Materials and methods

Microbial community standard

The ZymoBIOMICS HMW DNA Standard #D6322 (Zymo Research, USA) was used to determine the input limits for Nanopore gDNA sequencing without the need for whole-genome amplification. The DNA standard is composed of eight microbial species: seven bacteria and one yeast (Table S5). Used reference genome sequences are provided by Zymo and available at https://s3.amazonaws.com/zymo-files/BioPool/D6322.refseq.zip [07.12.2022].

Library preparation and QC

The input DNA amount of the standard was reduced stepwise from the recommended 1000 ng to 1 ng and included the following quantities of DNA: 1000 ng – 500 ng – 350 ng – 200 ng – 100 ng – 50 ng – 35 ng – 10 ng – 1 ng. DNA amounts in the dilution series were verified via Qubit. Each input quantity was analyzed in triplicates reported with mass and replicated number, e.g., 350_3 for 350 ng input material and replicate #3.

Library preparation was performed using the SQK-LSK109 and SQK-LSK110 sequencing kits (Oxford Nanopore Technologies, UK) with minor deviations from the manufacturer’s instructions: Both clean-up steps with AmPure XP beads (Beckman Coulter, USA) were extended by 5 min (10 min in total). To enrich for long fragments, AmPure XP beads were washed using the long fragment buffer (LFB) in the respective step. Additionally, elution of the DNA library from the AmPure XP beads was performed at 37 °C as recommended for HMW DNA. DNA concentration and quality of prepared libraries were determined using Qubit 3.0 fluorometer (Thermo Fisher Scientific, USA) with the dsDNA HS array and Agilent TapeStation genomic DNA screen tapes. The maximum possible amount (12 µL) of DNA library was always loaded onto the Flow Cells. Prepared libraries were stored at -80 °C if not subsequently sequenced.

Nanopore sequencing

Sequencing was performed using a MinION™ Mk1B (ONT) equipped with FLO-MIN106D Flow Cells. Sequencing runs were supervised by MinKNOW v21.02.1. Sequencing runs were stopped manually after achieving 1 Gb per sample or if even after > 12 h the sequencing output had reduced so much that we did not expect to reach 1 Gb.

Basecalling and read QC

Generated Nanopore raw reads were basecalled using Guppy v 6.1.3 in its super-accurate mode enabled using the dna_r9.4.1_450bps_sup.cfg model (https://community.nanoporetech.com/downloads [21.12.22]). Guppy basecalling in super-accurate mode automatically excluded reads with a Q-Score lower than 10. Statistics about the sequencing run and the sequencing reads were acquired using Nanoplot v 1.39.0 using the sequencing summary file generated by Guppy as input [56]. Basecalled Nanopore reads were filtered with Filtlong v 0.2.0 (https://github.com/rrwick/Filtlong [11.08.22]) to remove reads shorter than 2000 bps using –min_length 2000.

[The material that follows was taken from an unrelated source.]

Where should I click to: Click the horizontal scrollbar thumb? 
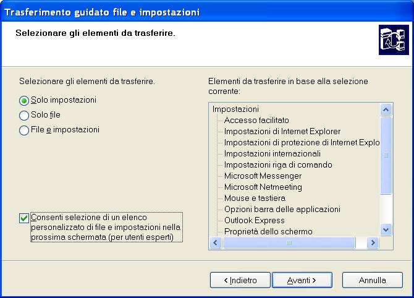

Estimation of sequencing coverage

In order to estimate the coverage and the relative abundance of the individual species, respectively, Nanopore reads were mapped to the provided reference genome sequences using minimap2 v. 2.24-r1122 using the option --ax map-ont, --secondary = no and --sam-hit-only, whereas to quantify unmapped reads the --sam-hit-only flag was omitted [28]. Samtools v. 1.10 was used to manipulate resulting SAM files [57].

Long read metagenomic assembly and binning

Long reads were assembled using Flye v. 2.9-b1768 with --meta and --nano-raw options enabled [58]. Open reading frames were predicted using prodigal v.2.6.3 [59] in its meta mode and annotated using DIAMOND v.0.9.9 [60] by searching against UniRef100 (e-value cutoff: 0.00001) [61]. Nanopore reads were mapped against the contigs to determine contig coverage using minimap2 as described above alongside uBin helper scripts to determine length and GC content per contig for manual binning (https://github.com/ProbstLab/uBin-helperscripts [18.01.23]). Manual binning and estimation of completeness and contamination of the genome bins were carried out using uBin [30]. Plasmids were not included in the bins.

Assessment of MAG quality

The average nucleotide identity (ANI) between reference genomes and bins was calculated using fastani v.1.33 [62]. Agreement of reference genome and reconstructed MAG was determined by aligning them to each other using compare-sets (https://github.com/CK7/compare-sets [18.01.23]). For Assessing ANI and length consensus only the chromosomal genome was considered, i.e., plasmids were excluded from the reference genomes for this step.

Illumina assembly and hybrid assembly

Illumina reads were taken from Sereika et al. deposited at ENA with the BioProject ID RJEB48692 [27]. Quality control of Illumina reads was performed using BBduk (Bushnell B. – sourceforge.net/projects/bbmap/ [21.12.22]) and Sickle [63]. Reads were assembled using metaSPAdes 3.15.4 [64]. Hybrid assemblies, i.e. combinations of Illumina reads and Nanopore reads, were performed using hybridSPAdes3.15.4 with the --nanopore option [29]. Statistics like N50 and GC-content of all assemblies were assessed using SeqKit v.2.3.0 [65].

Data visualization

Statistical evaluation and data visualization was done in R [66] using the packages tidyverse [67], ggplot2 [68], ggalt [69], ggnewscale [70], rcartocolor [71], ape [72] and biscale [73].

Data Availability

Sequencing data has been deposited to SRA and are available under the BioProject PRJNA944173.

References

  1. Hug LA, Baker BJ, Anantharaman K, Brown CT, Probst AJ, Castelle CJ, et al. A new view of the tree of life. Nat Microbiol. 2016;1:16048.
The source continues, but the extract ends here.